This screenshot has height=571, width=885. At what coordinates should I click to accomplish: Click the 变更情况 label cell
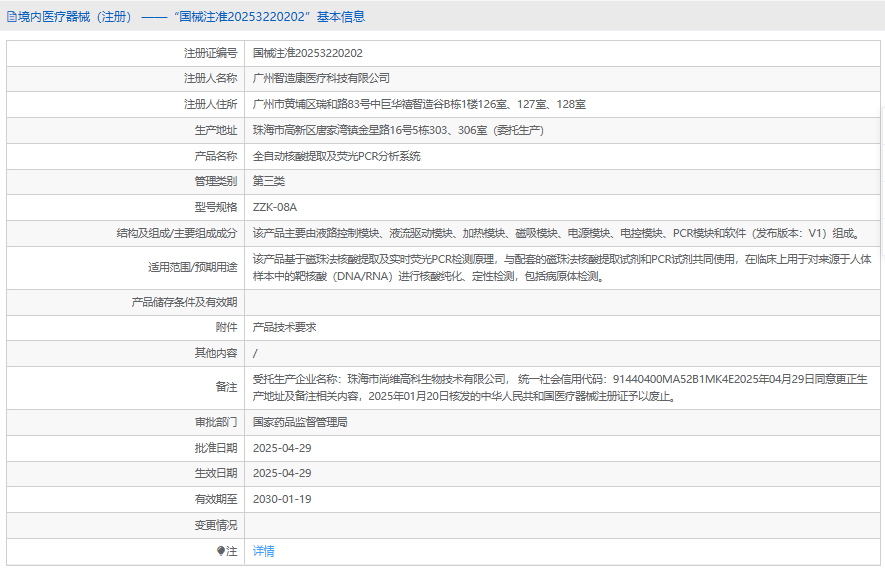(215, 525)
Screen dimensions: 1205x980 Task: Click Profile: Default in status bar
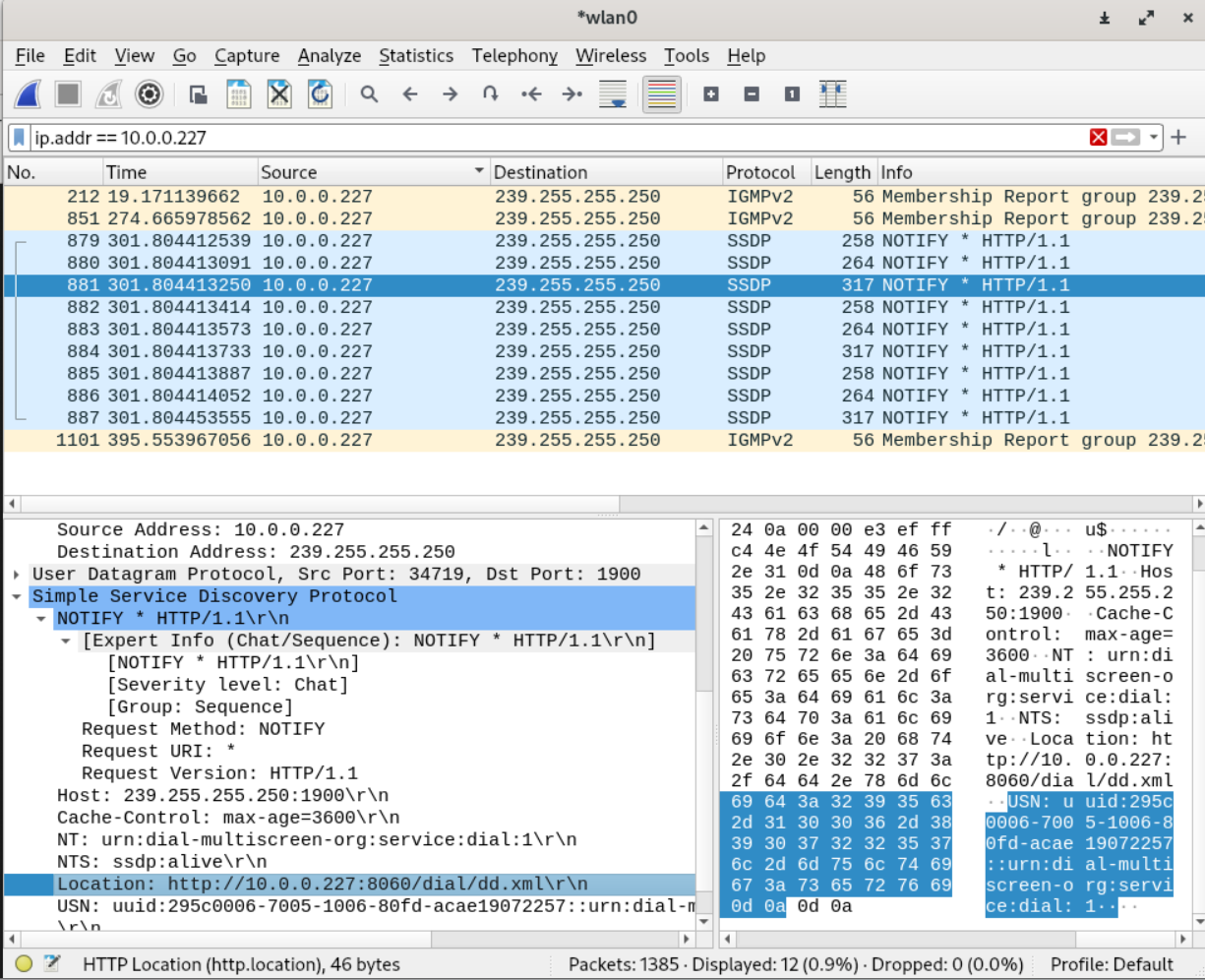1112,964
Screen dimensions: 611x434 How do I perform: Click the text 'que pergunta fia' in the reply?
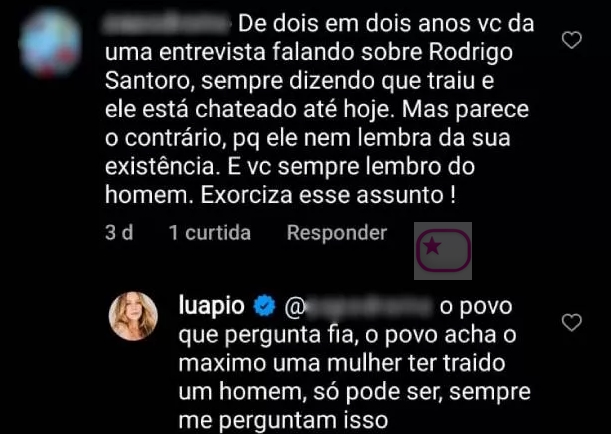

※ ※ ※

TASK REQUIREMENTS.
Every record must be duplicated exactly, except for the pictures, which are left out.

RESPONSE.
This screenshot has height=571, width=885. At what coordinates should I click to accomplish: Click the 变更情况 label cell
(215, 525)
Screen dimensions: 1205x980 Task: Click Profile: Default in status bar
1112,964
Screen dimensions: 611x434 How do I perform: Click the text 'que pergunta fia' in the reply?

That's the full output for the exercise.